It has been a trending term in the last couple of years, despite the ideas behind the micro-services, which is modularization, it date backs to the 60s and 70s. Modularization or modular programming is a design principle that stresses separating a software functionality into distinct, independent, interchangeable modules which each of them addresses a separate concern. Of course, there have been different techniques starting from object-oriented programming to OSGI, from shared-libraries to SOA. And goes without saying, some companies have succeeded and brought good products to market and some have failed.

In my opinion, the reason for micro-services, to be trending recently is the development of cloud solutions and IT automation. Only recently(last couple of years) developers had the chance to fire machines, use cloud services(e.g. AWS, heroku, private cloud) and use IT automation tools to manage server configuration. As a result of this idea of DevOps has been introduced and used in software teams, which simply states the joint operation of developers and operations: If you are developing the code you are also responsible for putting in the production. Development of cloud solutions and IT automation, as well as DevOps movement, allowed software developers to increase the separation of concern not by re-structuring the code but by creating a multiple small services out of a single software product.

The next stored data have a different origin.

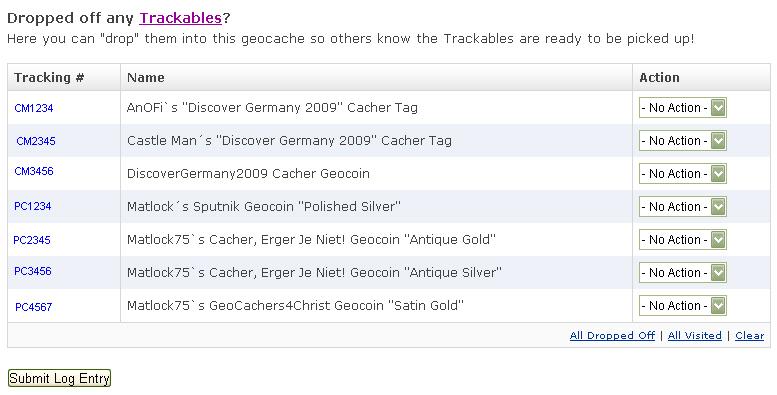Expand Action dropdown for PC4567 Satin Gold
This screenshot has width=777, height=395.
pyautogui.click(x=682, y=306)
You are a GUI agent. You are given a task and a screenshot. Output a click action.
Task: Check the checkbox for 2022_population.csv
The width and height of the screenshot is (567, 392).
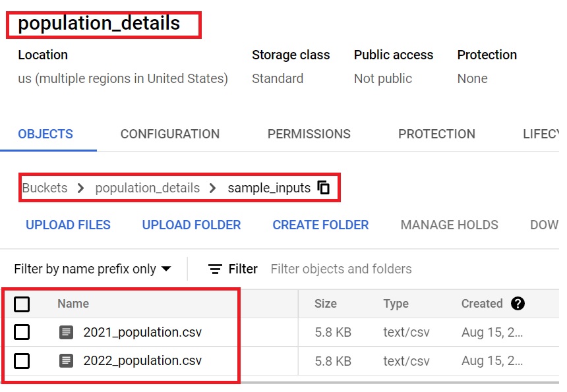click(x=23, y=360)
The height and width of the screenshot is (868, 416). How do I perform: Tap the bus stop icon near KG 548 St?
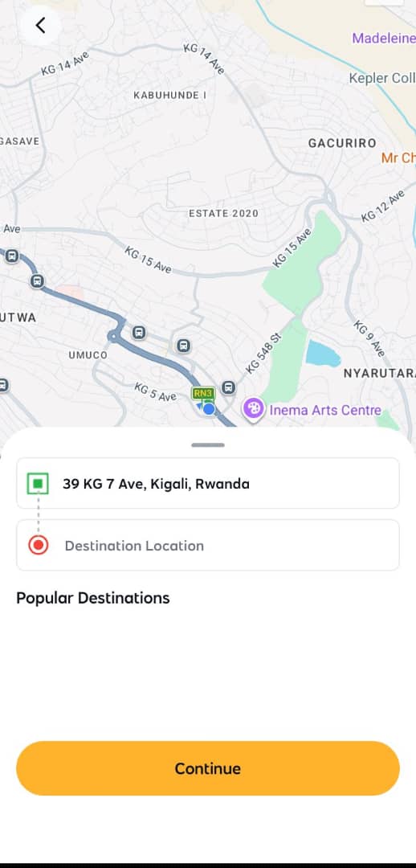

What are the benefits of micro-services:

Ease of Maintenance: Update and feature delivery is relatively easy, as the code base is small.

Isolation: Errors, that a single micro-service have, does not bring the whole system down, if one of the services is unavailable than rest shall function without any problem. For instance, a user should be able to buy an item despite a memory leak in a wishlist service(let’s assume it is a service) which makes wishlist service crash regularly.

Deployment: As the code base is small and responsibilities are divided between services, and it is isolated, each service can be deployed individually, very fast.

Scaling: Scaling single service is much easier than scaling whole system, furthermore scaling a service depends on the demand, if Service A has higher demands than Service B, only service that should be scale is Service A.

 

What are the disadvantages of micro-services:

Testing: As systems are composed of many small services, it is hard to test all components.

Response Time: As each service depends on another service, to complete certain functionality there is latency of completing certain task because each service is running its own process and communication are done either via API call or via lightweight messaging.

Operation: There is an operation overhead, meaning every single service requires its own code repository, a deployment pipeline, host, monitoring, logging, etc. However, with a proper IT automation in place overhead will be relatively small.

 

What are the requirements to build the micro-services:

Continuous Integration and Delivery: So developers do not spend time with deployment and they are informed when something is broken.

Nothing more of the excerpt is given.